Al menos 56 personas murieron en el sureste de Guinea el domingo en una «avalancha» que comenzó después de que los aficionados protestaran contra las decisiones arbitrales en un partido de fútbol, dijo el gobierno el lunes.
«Las manifestaciones de descontento contra las decisiones arbitrales incluyeron lanzamientos de piedras por parte de los aficionados, que provocaron avalanchas mortales», se lee en el comunicado oficial difundido por la televisión nacional. «Los servicios hospitalarios tienen un balance provisional de 56 muertos», añadió, a pesar de que los medios locales informaron de más de 100 muertes.
“Hay cadáveres alineados hasta donde alcanza la vista en el hospital. Otros están en el suelo de los pasillos. La morgue está llena”, dijo el domingo un médico que pidió el anonimato porque no estaba autorizado a hablar con los medios.
Según los informes, la policía utilizó gases lacrimógenos después de que los aficionados del equipo visitante, Labé, arrojaran piedras al campo, enojados por las decisiones tomadas por el árbitro durante el partido, y saltaran al césped, provocando que los espectadores huyeran del estadio. Según testigos, manifestantes enojados también destrozaron e incendiaron la comisaría de policía de N’Zerekore.
“Todo empezó con una decisión polémica del árbitro. Luego los aficionados invadieron el terreno de juego», dijo a la – un testigo que pidió que su nombre no fuera revelado por razones de seguridad.
Los medios locales informaron que el partido fue parte de un torneo celebrado en honor del líder de la junta guineana Mamadi Doumbouya, quien tomó el poder mediante un golpe de estado en 2021 y fue instalado como presidente.
Este tipo de torneos se han vuelto comunes en la nación de África occidental mientras Doumbouya contempla una posible candidatura a las elecciones presidenciales del próximo año y se forman alianzas políticas.
Transición larga
Doumbouya tomó el poder por la fuerza en septiembre de 2021 al derrocar al presidente Alpha Conde, quien había colocado al entonces coronel al frente de una fuerza de élite encargada de proteger al jefe de Estado de tales golpes.

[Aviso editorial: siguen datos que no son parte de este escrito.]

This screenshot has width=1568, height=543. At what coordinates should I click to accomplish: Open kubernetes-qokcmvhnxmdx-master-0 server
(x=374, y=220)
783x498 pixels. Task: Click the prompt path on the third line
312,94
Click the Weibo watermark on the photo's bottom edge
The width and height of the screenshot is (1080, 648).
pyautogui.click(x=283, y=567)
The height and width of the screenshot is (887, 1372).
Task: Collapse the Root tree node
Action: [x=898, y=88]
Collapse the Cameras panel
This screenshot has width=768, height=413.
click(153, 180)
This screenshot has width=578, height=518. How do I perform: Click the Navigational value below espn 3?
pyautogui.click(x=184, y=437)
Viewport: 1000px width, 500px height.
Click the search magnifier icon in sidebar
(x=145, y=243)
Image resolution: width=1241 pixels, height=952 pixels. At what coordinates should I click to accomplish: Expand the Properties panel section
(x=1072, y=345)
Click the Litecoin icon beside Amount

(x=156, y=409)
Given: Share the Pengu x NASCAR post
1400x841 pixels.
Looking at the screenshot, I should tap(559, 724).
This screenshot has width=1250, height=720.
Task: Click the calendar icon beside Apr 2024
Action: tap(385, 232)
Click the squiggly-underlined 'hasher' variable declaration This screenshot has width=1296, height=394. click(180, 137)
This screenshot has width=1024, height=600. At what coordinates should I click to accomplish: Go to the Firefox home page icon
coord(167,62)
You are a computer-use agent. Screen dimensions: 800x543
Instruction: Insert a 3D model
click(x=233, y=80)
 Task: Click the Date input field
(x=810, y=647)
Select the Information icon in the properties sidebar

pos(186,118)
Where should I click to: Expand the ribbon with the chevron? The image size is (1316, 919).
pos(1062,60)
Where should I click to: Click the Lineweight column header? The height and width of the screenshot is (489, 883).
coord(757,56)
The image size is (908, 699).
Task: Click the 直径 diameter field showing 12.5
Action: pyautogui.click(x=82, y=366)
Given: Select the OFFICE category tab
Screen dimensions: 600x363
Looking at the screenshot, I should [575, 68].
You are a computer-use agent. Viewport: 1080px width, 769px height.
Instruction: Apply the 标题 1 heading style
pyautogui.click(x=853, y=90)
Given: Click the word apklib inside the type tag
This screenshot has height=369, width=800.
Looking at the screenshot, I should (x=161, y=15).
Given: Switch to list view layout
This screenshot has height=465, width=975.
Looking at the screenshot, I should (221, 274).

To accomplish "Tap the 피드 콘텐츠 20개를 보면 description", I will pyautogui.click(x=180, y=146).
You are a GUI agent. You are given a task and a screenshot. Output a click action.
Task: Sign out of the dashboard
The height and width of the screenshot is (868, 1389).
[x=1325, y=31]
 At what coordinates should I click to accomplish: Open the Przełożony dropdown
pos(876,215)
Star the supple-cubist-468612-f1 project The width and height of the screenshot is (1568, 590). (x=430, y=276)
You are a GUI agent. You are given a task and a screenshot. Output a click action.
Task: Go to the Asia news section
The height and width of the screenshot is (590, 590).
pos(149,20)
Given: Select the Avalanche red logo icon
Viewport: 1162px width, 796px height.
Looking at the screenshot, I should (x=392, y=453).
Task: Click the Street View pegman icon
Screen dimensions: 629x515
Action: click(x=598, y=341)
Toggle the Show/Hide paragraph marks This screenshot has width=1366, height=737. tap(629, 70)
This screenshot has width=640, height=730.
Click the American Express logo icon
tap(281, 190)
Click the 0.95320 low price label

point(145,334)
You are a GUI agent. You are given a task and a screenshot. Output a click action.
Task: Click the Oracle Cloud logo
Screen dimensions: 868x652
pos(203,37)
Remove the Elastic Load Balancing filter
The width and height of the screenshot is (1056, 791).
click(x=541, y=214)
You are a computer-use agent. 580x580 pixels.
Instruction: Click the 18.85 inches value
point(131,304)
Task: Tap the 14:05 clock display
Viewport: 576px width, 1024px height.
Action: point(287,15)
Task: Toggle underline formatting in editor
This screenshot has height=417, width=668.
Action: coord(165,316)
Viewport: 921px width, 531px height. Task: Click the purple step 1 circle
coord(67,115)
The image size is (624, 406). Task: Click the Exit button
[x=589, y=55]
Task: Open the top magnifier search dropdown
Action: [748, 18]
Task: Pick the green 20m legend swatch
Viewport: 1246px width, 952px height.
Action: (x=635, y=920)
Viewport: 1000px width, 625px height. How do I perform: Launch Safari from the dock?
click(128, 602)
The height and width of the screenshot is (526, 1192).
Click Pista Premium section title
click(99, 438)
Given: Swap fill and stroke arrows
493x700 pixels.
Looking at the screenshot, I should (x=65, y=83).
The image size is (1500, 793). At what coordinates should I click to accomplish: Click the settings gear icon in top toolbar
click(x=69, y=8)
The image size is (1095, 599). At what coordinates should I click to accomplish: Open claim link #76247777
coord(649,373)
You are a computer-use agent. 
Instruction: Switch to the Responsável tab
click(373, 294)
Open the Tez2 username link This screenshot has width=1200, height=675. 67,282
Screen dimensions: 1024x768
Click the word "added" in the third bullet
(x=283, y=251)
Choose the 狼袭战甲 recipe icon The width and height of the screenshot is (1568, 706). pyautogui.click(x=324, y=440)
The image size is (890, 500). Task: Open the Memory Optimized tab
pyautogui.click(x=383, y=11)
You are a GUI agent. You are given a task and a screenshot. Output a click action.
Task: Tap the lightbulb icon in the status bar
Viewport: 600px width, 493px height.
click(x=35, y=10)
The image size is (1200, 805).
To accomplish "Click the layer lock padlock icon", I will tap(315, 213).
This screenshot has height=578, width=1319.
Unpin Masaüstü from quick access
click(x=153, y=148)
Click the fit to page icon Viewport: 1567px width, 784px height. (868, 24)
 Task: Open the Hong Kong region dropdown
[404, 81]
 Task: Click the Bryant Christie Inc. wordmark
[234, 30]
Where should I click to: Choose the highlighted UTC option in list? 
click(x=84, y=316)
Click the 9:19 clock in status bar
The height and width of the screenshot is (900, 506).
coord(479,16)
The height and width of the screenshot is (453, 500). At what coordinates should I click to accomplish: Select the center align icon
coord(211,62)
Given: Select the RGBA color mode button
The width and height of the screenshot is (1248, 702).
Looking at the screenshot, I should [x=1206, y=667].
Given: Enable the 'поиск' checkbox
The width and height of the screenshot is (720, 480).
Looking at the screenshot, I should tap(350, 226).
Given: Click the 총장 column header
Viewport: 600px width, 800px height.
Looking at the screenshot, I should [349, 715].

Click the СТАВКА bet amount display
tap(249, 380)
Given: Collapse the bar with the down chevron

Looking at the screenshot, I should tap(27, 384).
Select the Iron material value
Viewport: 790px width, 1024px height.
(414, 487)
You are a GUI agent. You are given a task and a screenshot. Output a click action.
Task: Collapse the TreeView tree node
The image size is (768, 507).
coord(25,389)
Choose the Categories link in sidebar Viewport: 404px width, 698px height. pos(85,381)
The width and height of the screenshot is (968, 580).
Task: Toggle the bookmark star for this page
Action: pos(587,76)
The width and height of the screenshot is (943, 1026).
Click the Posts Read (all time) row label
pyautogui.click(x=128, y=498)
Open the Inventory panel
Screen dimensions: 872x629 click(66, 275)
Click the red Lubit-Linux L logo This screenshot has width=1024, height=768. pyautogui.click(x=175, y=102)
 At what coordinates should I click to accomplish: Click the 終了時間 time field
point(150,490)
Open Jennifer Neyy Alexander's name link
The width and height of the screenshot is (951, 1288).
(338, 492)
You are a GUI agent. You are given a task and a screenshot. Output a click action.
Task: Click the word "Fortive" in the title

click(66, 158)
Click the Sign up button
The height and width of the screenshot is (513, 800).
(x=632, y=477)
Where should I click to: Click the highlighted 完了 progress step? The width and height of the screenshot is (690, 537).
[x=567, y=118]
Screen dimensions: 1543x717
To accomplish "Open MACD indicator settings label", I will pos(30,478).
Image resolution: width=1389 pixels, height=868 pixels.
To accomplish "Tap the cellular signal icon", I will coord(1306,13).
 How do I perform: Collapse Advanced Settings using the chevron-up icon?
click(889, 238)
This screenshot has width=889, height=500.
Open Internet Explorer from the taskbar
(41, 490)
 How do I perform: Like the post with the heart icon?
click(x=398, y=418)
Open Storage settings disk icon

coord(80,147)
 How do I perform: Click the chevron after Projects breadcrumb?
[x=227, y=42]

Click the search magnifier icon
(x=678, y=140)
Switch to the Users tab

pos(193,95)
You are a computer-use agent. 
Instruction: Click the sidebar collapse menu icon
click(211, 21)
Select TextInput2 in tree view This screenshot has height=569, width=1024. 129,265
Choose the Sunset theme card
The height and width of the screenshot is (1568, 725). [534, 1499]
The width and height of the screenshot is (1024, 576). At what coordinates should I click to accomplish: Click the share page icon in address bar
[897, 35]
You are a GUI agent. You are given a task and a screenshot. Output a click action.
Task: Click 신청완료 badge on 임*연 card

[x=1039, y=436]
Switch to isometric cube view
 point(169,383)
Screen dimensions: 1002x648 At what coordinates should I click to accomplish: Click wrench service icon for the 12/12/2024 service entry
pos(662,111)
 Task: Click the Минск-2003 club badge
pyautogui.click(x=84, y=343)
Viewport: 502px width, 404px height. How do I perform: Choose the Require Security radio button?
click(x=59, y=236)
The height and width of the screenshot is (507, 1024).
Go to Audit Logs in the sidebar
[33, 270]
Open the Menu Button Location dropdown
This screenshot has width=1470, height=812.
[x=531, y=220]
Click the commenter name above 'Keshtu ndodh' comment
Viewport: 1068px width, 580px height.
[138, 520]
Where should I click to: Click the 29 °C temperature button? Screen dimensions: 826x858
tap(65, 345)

Bajo presión internacional, prometió devolver el poder a un gobierno civil para finales de 2024, pero desde entonces ha dejado claro que no lo hará.
El jefe militar fue ascendido “excepcionalmente” al rango de teniente general en enero y fue elevado al rango de general del ejército el mes pasado.
Doumbouya ha presidido una ofensiva continua contra la disidencia, y muchos líderes de la oposición han sido detenidos, llevados ante los tribunales o obligados a exiliarse.
Una “carta de transición” redactada por la junta poco después del golpe afirmaba que ningún miembro de la junta podría presentarse como candidato en las elecciones nacionales o locales.
Pero los partidarios de Doumbouya han expresado recientemente su apoyo a su candidatura en las próximas elecciones presidenciales.
A finales de septiembre, las autoridades indicaron que en 2025 se celebrarían elecciones destinadas a restablecer el orden constitucional.
A pesar de sus considerables recursos naturales, Guinea sigue siendo una nación pobre.
Ha estado gobernada por gobiernos autoritarios durante décadas.
Doumbouya es uno de los varios oficiales que han tomado el poder en África Occidental desde 2020, junto con líderes militares de Mali, Burkina Faso y Níger.
N’Zerekore, donde se produjeron los combates en el sureste de Guinea, tiene una población de unas 200.000 personas.